I have seen what happens when schizophrenia is not caught early, and I would not wish it on my worst enemy, not even Jacqui Smith. The enemy in all this is ignorance, and the best way to combat it is to seize the market from organised crime, and ensure the strictly regulated trade in cannabis has education at point of sale at its core.


BoB said...

I strongly agree with you on this too! Personally I find cannabis extremely helpful for my particular disability, but I have a schizophrenic friend who absolutely can't have even a puff or he'll end up back in hospital a few weeks later.

Real, honest education is the way to go, not more prohibition and propaganda (propaganda anyone who smokes pot is likely to ignore because so much of it is so inaccurate!).

Anonymous said...

(Hello -it's me, Anonymous who posted on your post about incapacity benefits, again!)
I agree that there is not enough awareness of the effects smoking cannabis can have.
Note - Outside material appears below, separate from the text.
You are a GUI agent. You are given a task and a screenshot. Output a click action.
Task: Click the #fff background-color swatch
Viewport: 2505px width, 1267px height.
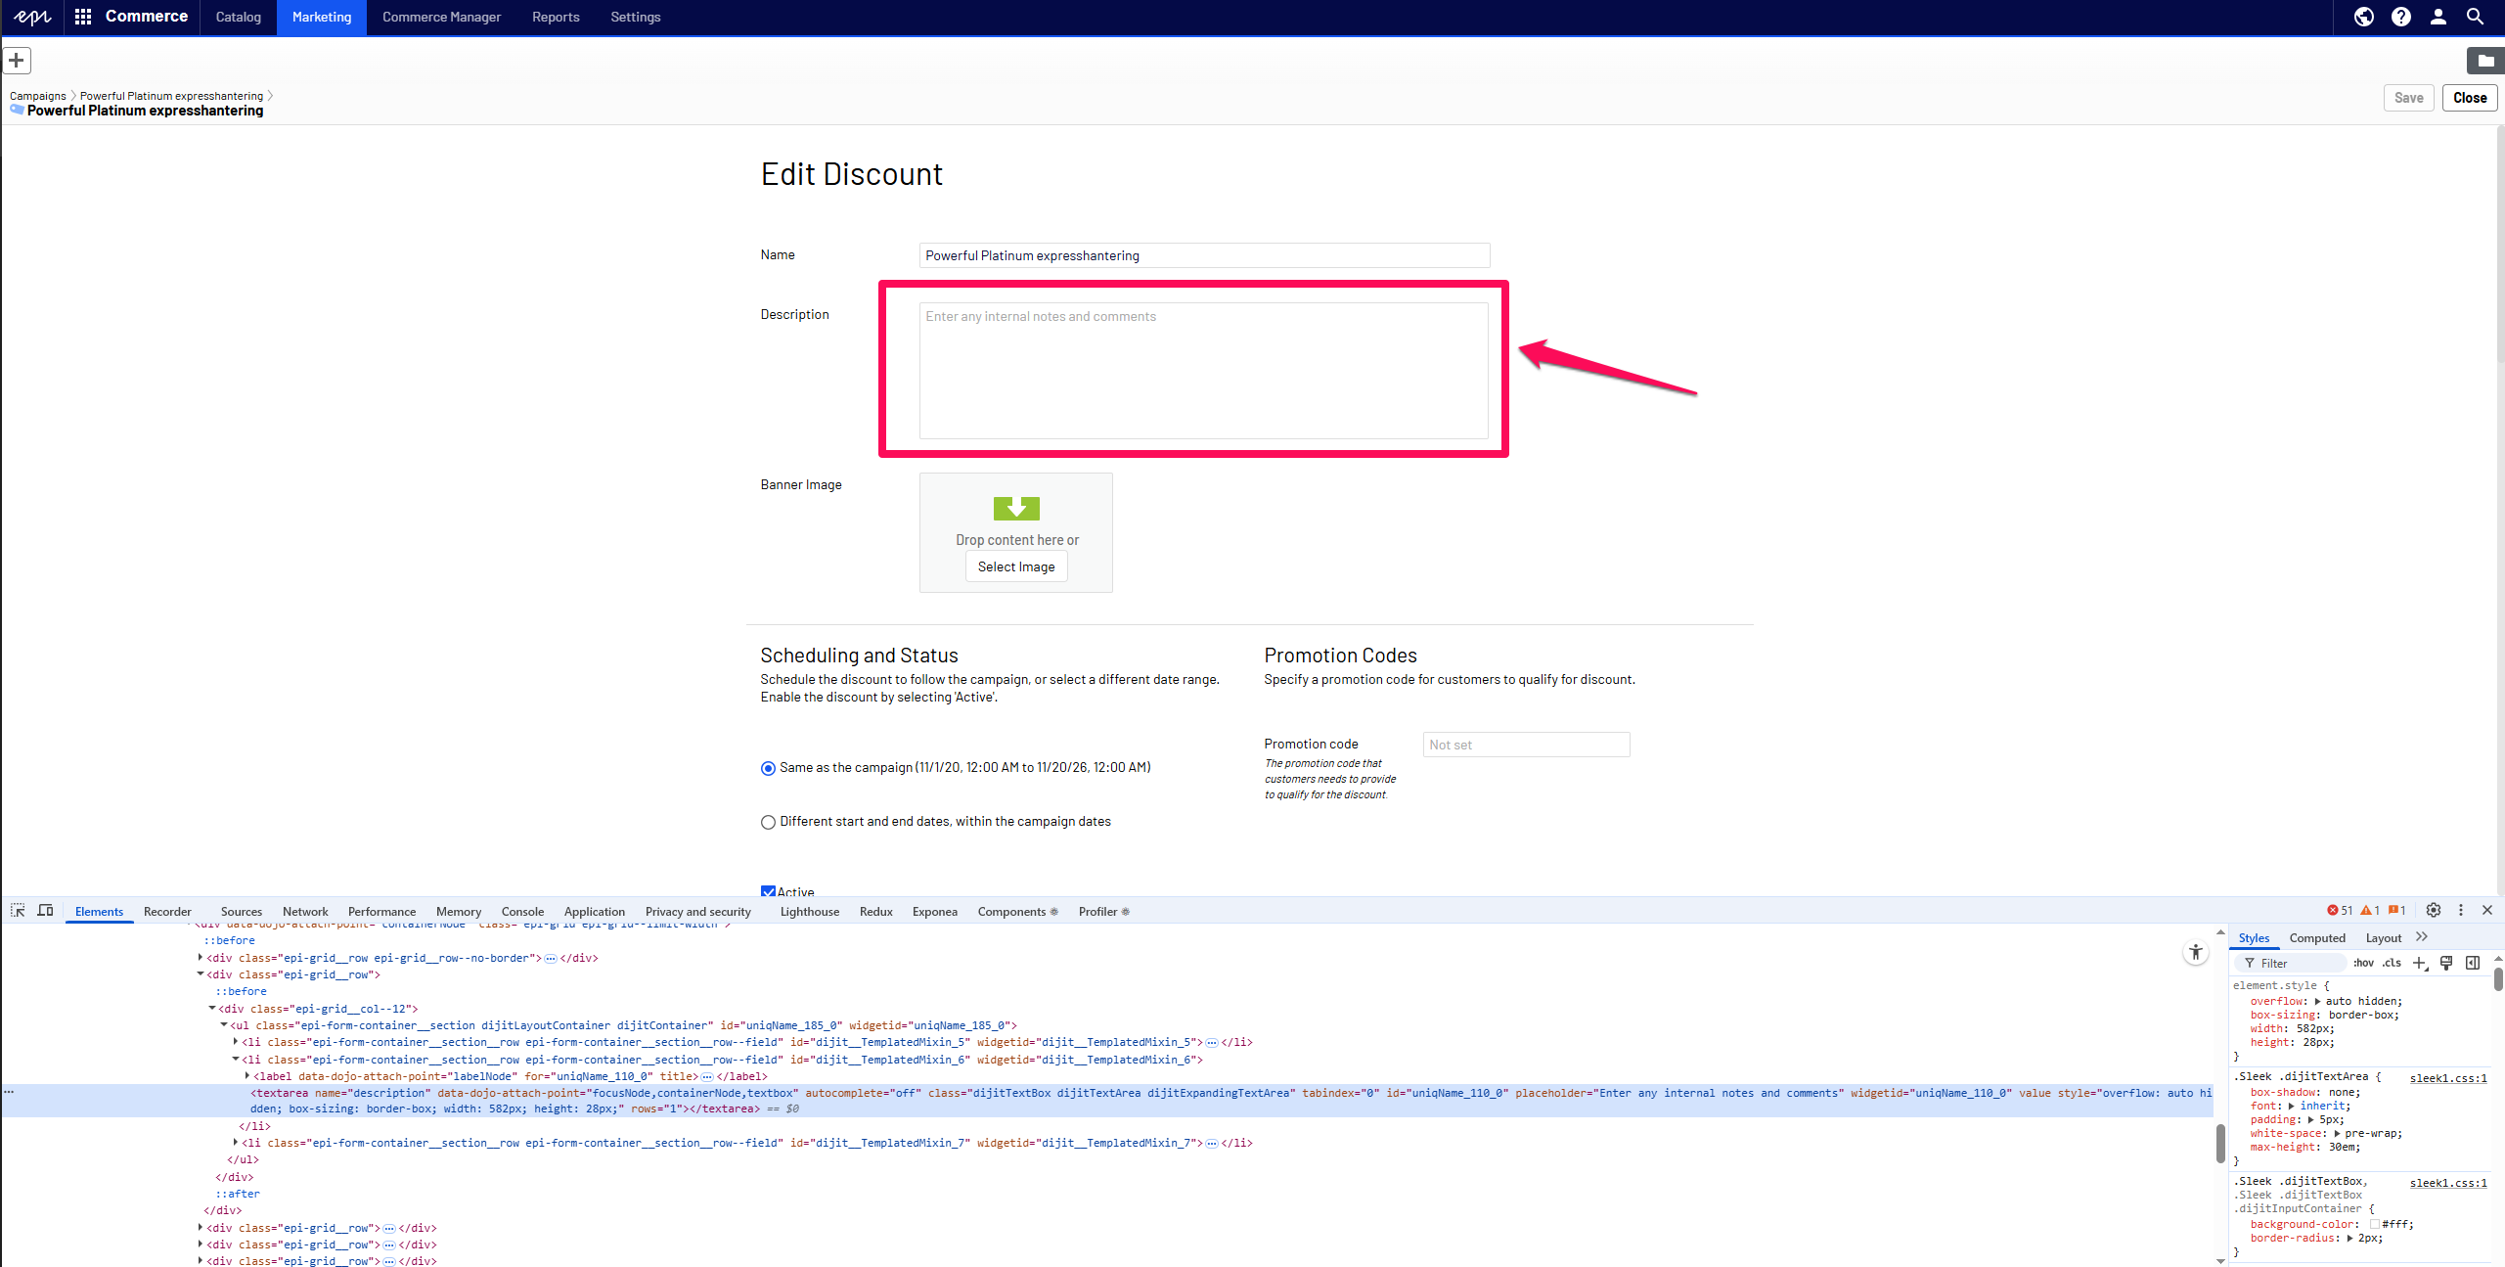[x=2374, y=1225]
Of course tobacco and alcohol can have appalling consequences (I spent four years watching my wonderful, alcoholic ex father-in-law die, so I know first/secondhand), but so can cannabis. My brother killed himself after depression sinking towards psychosis at the age of 21, after years of heavy cannabis smoking. Incidentally, he never smoked skunk as he sourced his weed very carefully because he cared about the ethics of its production as well as believing skunk to be "unnatural." He took no other drugs as he thought only cannabis was safe and "natural."
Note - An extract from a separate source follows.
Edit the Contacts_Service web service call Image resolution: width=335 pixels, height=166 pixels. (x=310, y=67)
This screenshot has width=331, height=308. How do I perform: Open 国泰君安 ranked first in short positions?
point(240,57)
My lovely boyfriend suffers from paranoid schizophrenia so severely that he is in and out of hospital, mentally incapacitated for life (he is naturally intelligent, but unable to concentrate to read or undertake many tasks, and finds it hard to follow people's conversations), estranged from his family, and unable to smoke half a joint without ending up in the mental hospital (where, incidentally, cannabis is readily available, so many of the patients are hooked certainly psychologically even if there is no such thing as physical cannabis addiction!). My boyfriend smoked cannabis heavily as a teenager, so it is possible though unprovable that it triggered his schizophrenia.
I smoked cannabis as a teenager, though not very frequently, then smoked more heavily between the ages of 19 and 23 when I was a student. I ended up having depressive breakdowns where I would suddenly feel terrified and paranoid and end up screaming in the middle of the street, trying to cut myself in the hope of accessing a sense of reality, and feeling there were two personas inside me each struggling to overcome the other. These episodes always reccurred after a cannabis smoking session. I have met people with similar experiences and two friends have attempted suicide after heavy cannabis sessions.

So it is certainly not harmless. I do , however, (having related all these tales of distress and tragedy!) dare hope that its legislation would help as it might be better regulated, and prevent its use by dealers to fund crime and harder drug use. People suffering drug-induced psychosis might be less wary of seeking help were it not illegal, and information about its effects could be better publicised.